From studies in Stockholm to pianist in Paris

Daniel Jeisler was born in Klockrike, Östergötland in 1877 to organist Karl Israel Petersson and his wife Anna Charlotta. He adopted the family name Jeisler of his own accord, and enrolled at the Musikkonservatoriet i Stockholm (The Royal Conservatory of Music in Stockholm) as Daniel P:son Jeisler. He studied there from 1896 to 1903, after having graduated with a degree in organ playing back in 1892, and focused his attention on song, piano and composition. In 1906 Jeisler moved to Paris, a city to which he would remain faithful for the remainder of his life.

Supported by impresario Arthur Dandelot and other contacts, Jeisler, the talented pianist, accompanist and teacher he was, managed to acquire for himself a platform as a musician in Paris. He also, significantly, met Marguérite Caponsacchi (1884−1933), a cellist newly graduated from the Paris conservatory who had recently performed in Stockholm. With her great gift and personal charisma, she was one of the first women to establish herself as an international cello virtuoso.

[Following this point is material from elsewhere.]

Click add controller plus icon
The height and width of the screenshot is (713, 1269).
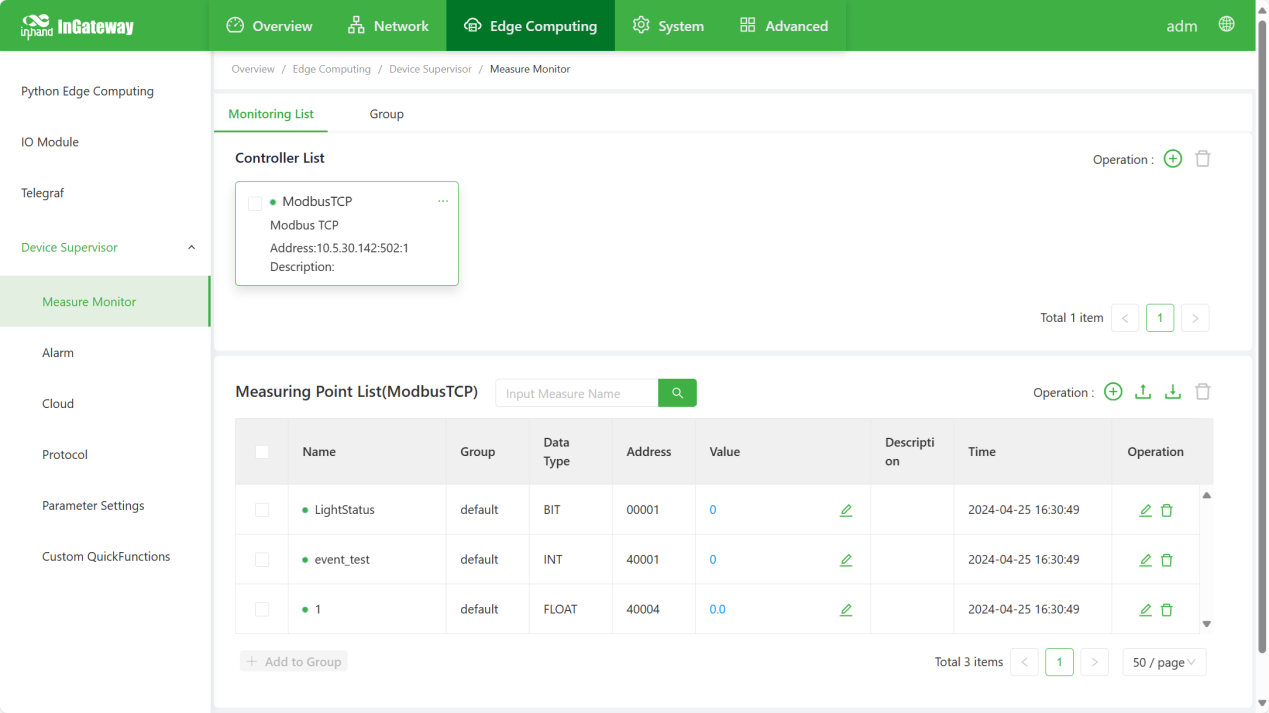[1173, 159]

In 1906 Jeisler became engaged to and married Caponsacchi, with whom he quickly made a name for himself as a chamber musician, to add to his activity as a soloist and accompanist.

The couple could be heard in, amongst other places, the Association de Lyre et Palette, a playground for the avant-garde of modernism in music and art that counted amongst its members many of the era’s most renowned cultural celebrities. He would eventually go on to perform the odd concert and tour with other musicians of high international calibre, including none other than the influential soprano Ninon Vallin, violinist Jacques Thibaud and legendary cellist Pablo Casals.

Performing his own works

In that his wife gave the premiere performances of works by the likes of Théodore Dubois and Camille Saint-Saëns, his marriage brought Jeisler into natural contact with many of the most seminal composers of the time, particularly with Camille Saint-Saëns, who became a friend of his. Already during his first years in Paris he began to compose songs to French lyrics. Great advances in his development as a composer came in the 1910s and 20s, on account not least of the scholarships he received from the Swedish government between 1912 and 1916.

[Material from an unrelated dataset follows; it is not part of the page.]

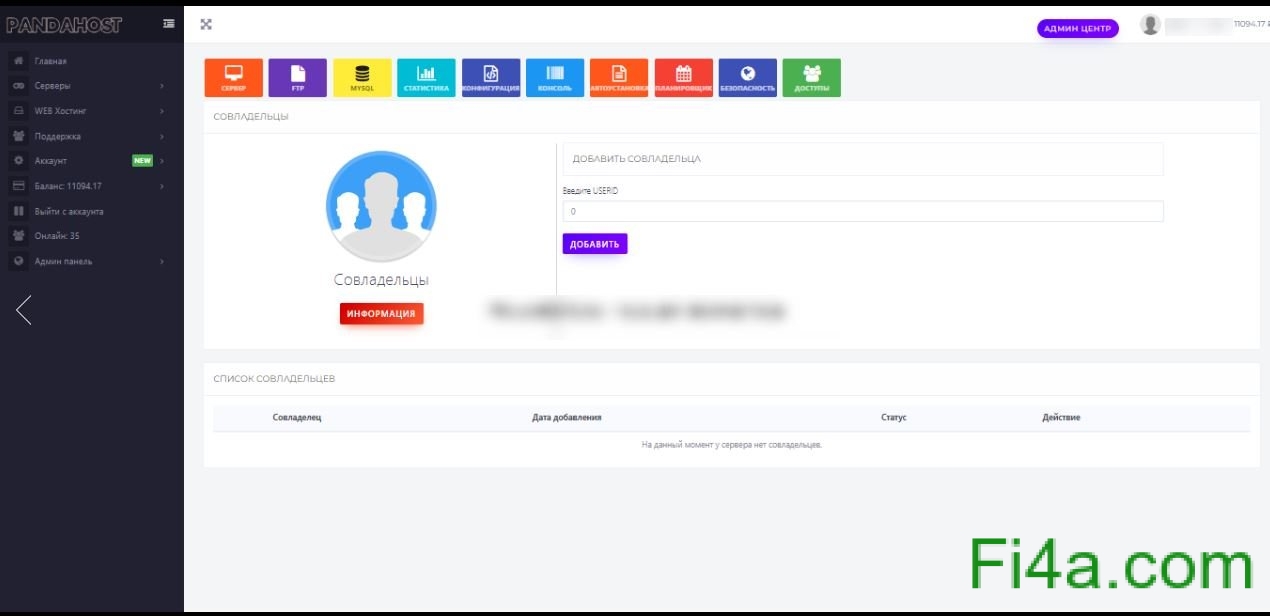Go to Главная in the sidebar
The image size is (1270, 616).
(x=50, y=61)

A few years on and he had already amassed a large collection of large and small works from which he was able to draw for a number of successful concerts. In 1919 the French press raved about a concert at which Marguérite performed Dvořák’s cello concert while Daniel played and conducted his own symphonic works, songs and organ music. The central work for this and other performances in Stockholm (at the Kungliga Teatern [Royal Opera] in 1921, with conductor Armas Järnefelt) and Gothenburg (1925, conducted by Tor Mann) was his second symphony.

Large-format orchestral music

Included amongst his many large-scale works from 1910 are several pieces for orchestra in which he passes music inspired by Swedish folk songs through the filter of the French orchestral tradition. Two rhapsodies for orchestra are works of effective craftsmanship and festive orchestral splendour, while a set of chamber music variations on ‘Ack Värmeland, du sköna’ for woodwinds demonstrates his acumen for creating musically stylistic imitations with the most modest of means.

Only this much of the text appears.